Content starts
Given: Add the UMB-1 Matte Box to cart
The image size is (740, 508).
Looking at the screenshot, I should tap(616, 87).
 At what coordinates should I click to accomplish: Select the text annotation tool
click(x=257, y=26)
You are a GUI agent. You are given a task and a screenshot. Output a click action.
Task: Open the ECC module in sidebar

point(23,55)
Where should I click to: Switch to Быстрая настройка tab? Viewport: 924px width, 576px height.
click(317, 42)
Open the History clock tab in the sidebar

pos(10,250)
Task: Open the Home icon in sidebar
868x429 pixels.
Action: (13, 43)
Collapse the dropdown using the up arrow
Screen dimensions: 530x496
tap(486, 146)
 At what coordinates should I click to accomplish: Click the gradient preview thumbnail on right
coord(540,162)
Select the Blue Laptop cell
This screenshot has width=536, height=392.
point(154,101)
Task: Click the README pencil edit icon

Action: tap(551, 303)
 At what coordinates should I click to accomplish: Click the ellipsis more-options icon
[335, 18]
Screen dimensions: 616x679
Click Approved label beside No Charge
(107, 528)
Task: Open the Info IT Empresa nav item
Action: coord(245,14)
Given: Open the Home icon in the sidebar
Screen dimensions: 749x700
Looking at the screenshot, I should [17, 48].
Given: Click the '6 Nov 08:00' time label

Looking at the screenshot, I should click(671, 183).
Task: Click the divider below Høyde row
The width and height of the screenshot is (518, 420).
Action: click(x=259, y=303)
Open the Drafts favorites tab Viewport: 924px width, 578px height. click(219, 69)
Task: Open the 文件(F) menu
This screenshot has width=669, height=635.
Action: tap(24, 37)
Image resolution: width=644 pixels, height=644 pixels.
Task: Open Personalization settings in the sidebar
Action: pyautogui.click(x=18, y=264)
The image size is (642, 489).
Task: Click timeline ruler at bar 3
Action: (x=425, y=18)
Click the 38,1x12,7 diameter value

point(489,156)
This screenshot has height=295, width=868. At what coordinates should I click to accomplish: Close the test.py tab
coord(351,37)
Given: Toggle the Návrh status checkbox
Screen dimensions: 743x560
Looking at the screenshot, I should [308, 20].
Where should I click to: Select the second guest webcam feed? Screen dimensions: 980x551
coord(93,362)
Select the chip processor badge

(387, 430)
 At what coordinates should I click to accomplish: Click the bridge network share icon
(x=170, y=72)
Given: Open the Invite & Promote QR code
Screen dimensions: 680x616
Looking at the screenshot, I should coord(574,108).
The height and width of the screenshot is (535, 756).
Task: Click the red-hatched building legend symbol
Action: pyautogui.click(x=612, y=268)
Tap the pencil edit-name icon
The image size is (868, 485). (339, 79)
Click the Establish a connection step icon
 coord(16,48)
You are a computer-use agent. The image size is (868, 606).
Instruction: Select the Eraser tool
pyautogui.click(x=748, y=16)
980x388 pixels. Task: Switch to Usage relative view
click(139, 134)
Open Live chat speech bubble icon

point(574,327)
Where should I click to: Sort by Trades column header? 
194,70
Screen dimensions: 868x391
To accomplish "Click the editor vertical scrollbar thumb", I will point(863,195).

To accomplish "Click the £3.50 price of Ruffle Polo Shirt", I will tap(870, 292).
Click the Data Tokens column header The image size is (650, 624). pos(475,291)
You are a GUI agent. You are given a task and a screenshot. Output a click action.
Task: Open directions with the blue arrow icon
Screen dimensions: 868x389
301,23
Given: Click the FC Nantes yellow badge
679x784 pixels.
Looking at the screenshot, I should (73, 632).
Content ends
**TASK DIRECTIONS:**
Whenever a line in the data holds "will", copy that line.

**SOLUTION TO THIS TASK:**
To accomplish "Click the editor vertical scrollbar thumb", I will point(863,195).
To accomplish "Click the £3.50 price of Ruffle Polo Shirt", I will tap(870, 292).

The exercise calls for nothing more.